Role & responsibilities
- Apply advanced forecasting methodologies to estimate sales and revenue for newly launched and pipeline pharmaceutical products (Demand Forecasting good to have skills).
- Incorporate financial modelling and corporate finance principles into forecasting frameworks to support long-term strategic planning.
- Develop robust, data-driven models that incorporate market dynamics, patient behavior, and competitive intelligence to generate accurate and actionable forecasts.
- Collaborate cross-functionally with marketing, commercial, and research teams to ensure alignment of forecasts with strategic objectives and product positioning.
- Leverage statistical, machine learning, and deep learning techniques to uncover insights that inform launch strategies and optimize product performance.
- Partner with key business stakeholders to identify, scope, and execute predictive analytics initiatives that address critical business needs and deliver measurable value.
- Maintain a strong understanding of the pharmaceutical landscape from financial operations to commercialization to provide objective, data-driven input into strategic decisions.
- Collaborate within the analytics team, openly sharing knowledge and seeking feedback to enhance the quality and impact of analytical deliverables.
- Stay current with emerging techniques and tools in predictive analytics, ensuring methodological rigor and adaptability in approach.
- Work comfortably with varied data sources and types, ensuring seamless integration and analysis across structured and unstructured datasets .

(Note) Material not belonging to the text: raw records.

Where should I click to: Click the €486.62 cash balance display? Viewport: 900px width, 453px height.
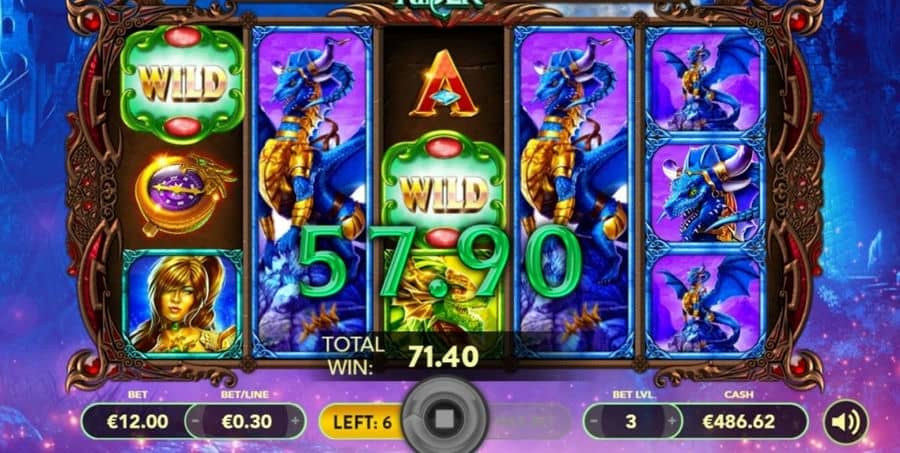[739, 421]
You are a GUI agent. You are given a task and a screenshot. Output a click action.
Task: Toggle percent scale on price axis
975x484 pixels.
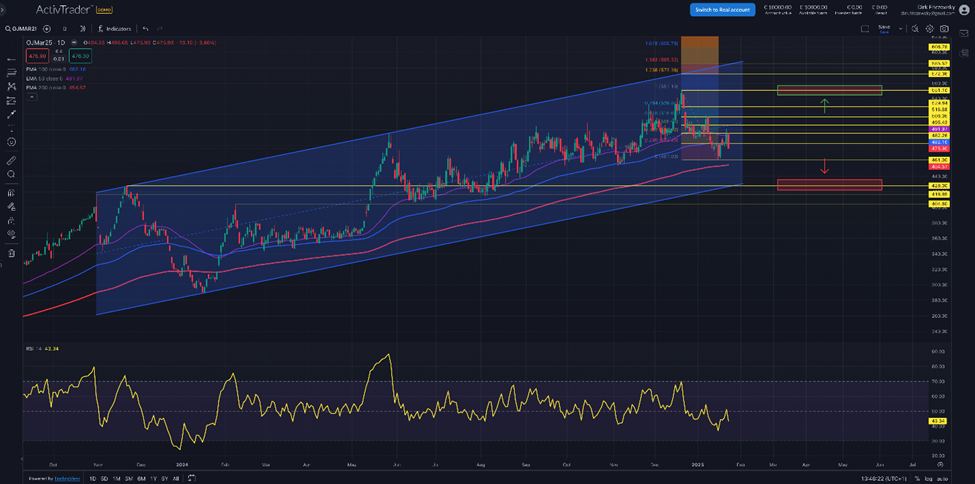[x=917, y=478]
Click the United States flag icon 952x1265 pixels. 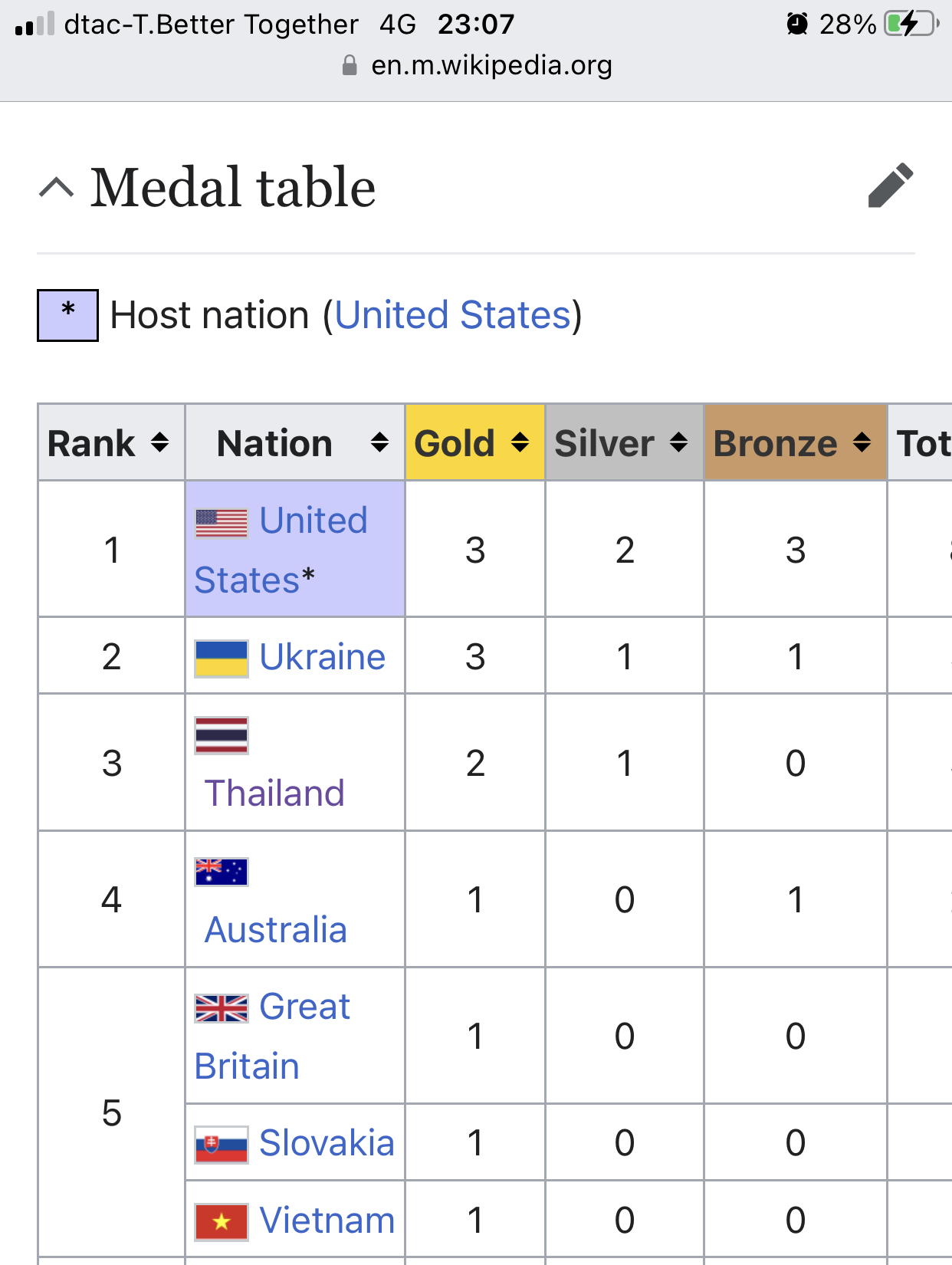click(222, 524)
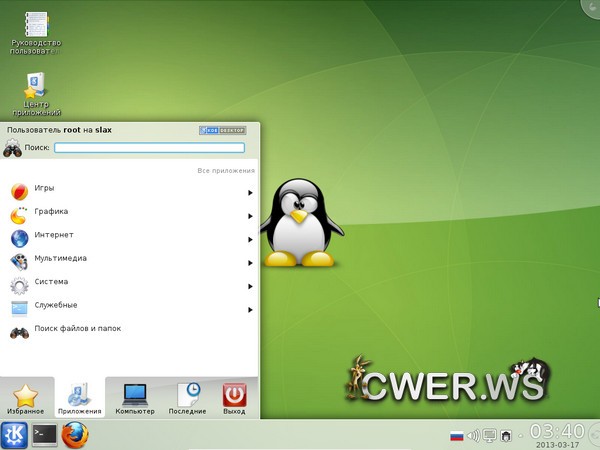Open the Руководство пользователя desktop icon
This screenshot has width=600, height=450.
[36, 28]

Preferred candidate profile :
o Masters or Bachelor in Statistics, Economics, Data Sciences, Engineering, or quantitative related field.

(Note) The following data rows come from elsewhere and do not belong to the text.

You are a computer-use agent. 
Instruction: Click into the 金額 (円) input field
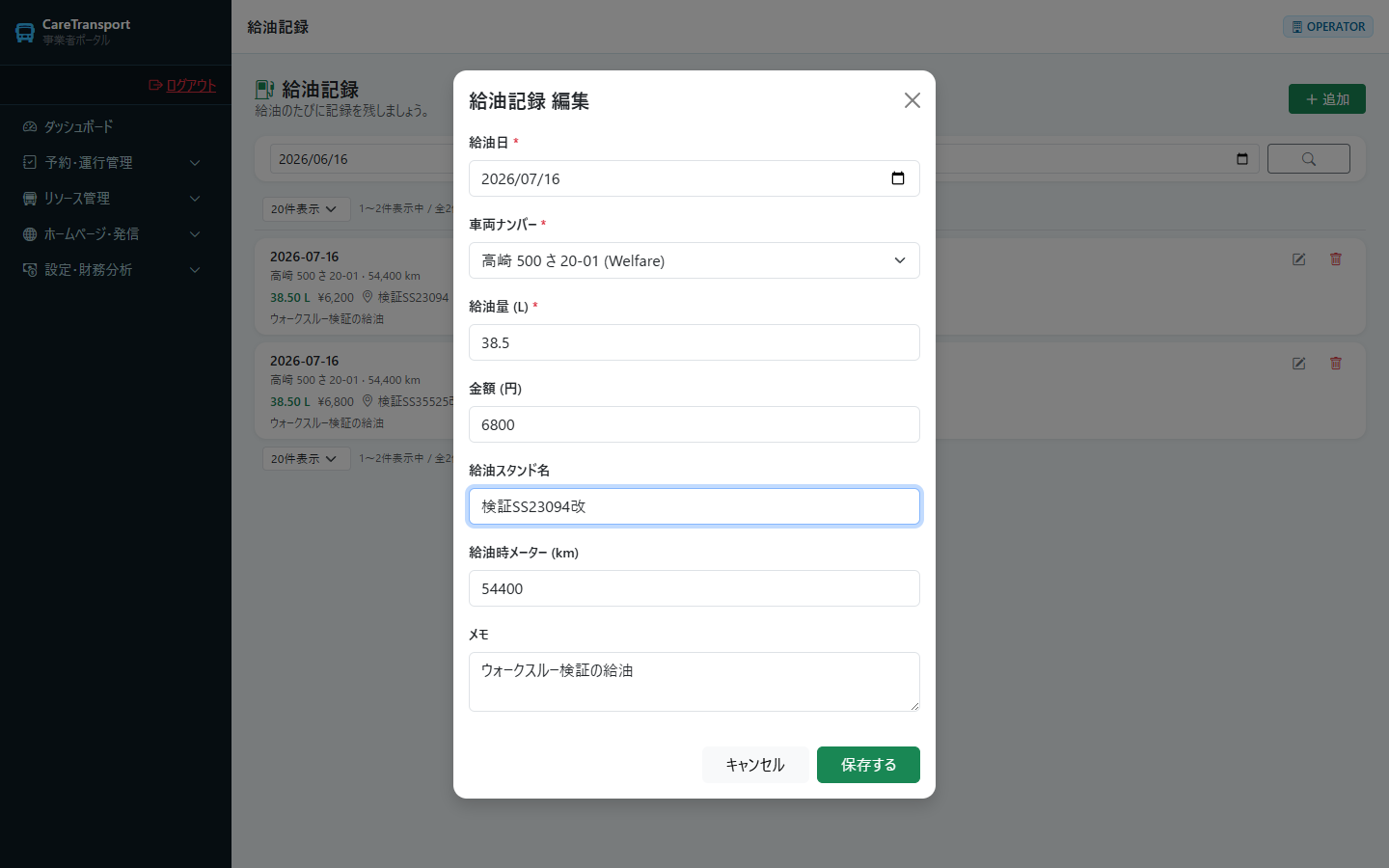click(694, 424)
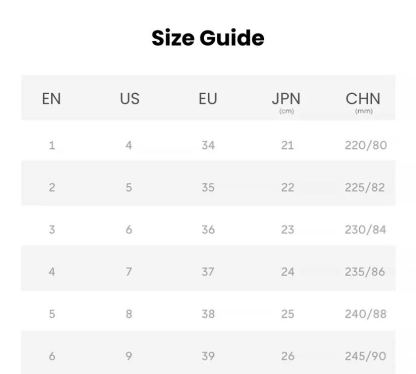Select the JPN (cm) column header
Image resolution: width=416 pixels, height=374 pixels.
coord(286,102)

o Minimum of 5 years of working experience as a Data Scientist in industry.
o Deep and broad knowledge of Data Science methods and tools including Simulation model building principles, Machine Learning, and best practices :
o Point Forecasting and Probabilistic Forecasting.
o Agent-based Simulation Model using Anylogic.

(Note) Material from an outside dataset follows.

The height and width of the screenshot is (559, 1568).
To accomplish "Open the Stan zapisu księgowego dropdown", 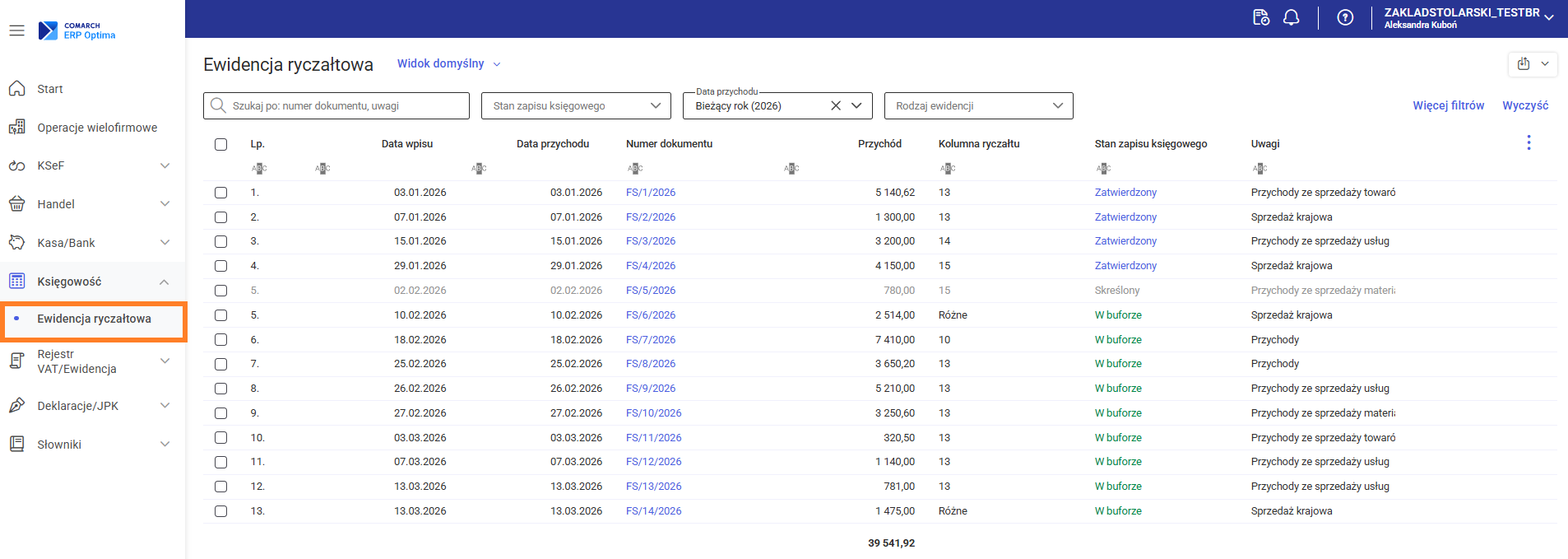I will click(x=576, y=105).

o Any type of simulation model experience (Good to have).
o Statistical Forecasting : ARIMA, THETA, Exponential Smoothing
o ML-based Forecasting : GBM, LightGBM, XGBoost, Linear Regression
o DL-based Forecasting : DeepAR, NBEATS, LSTM, RNN
o Hierarchical Forecasting
o Cross-Validation : Rolling-window, Expanding-window, K-fold, Hold-out
o MLOps is also good to have skills.
o Exposure to LLM or GPT good to have skills.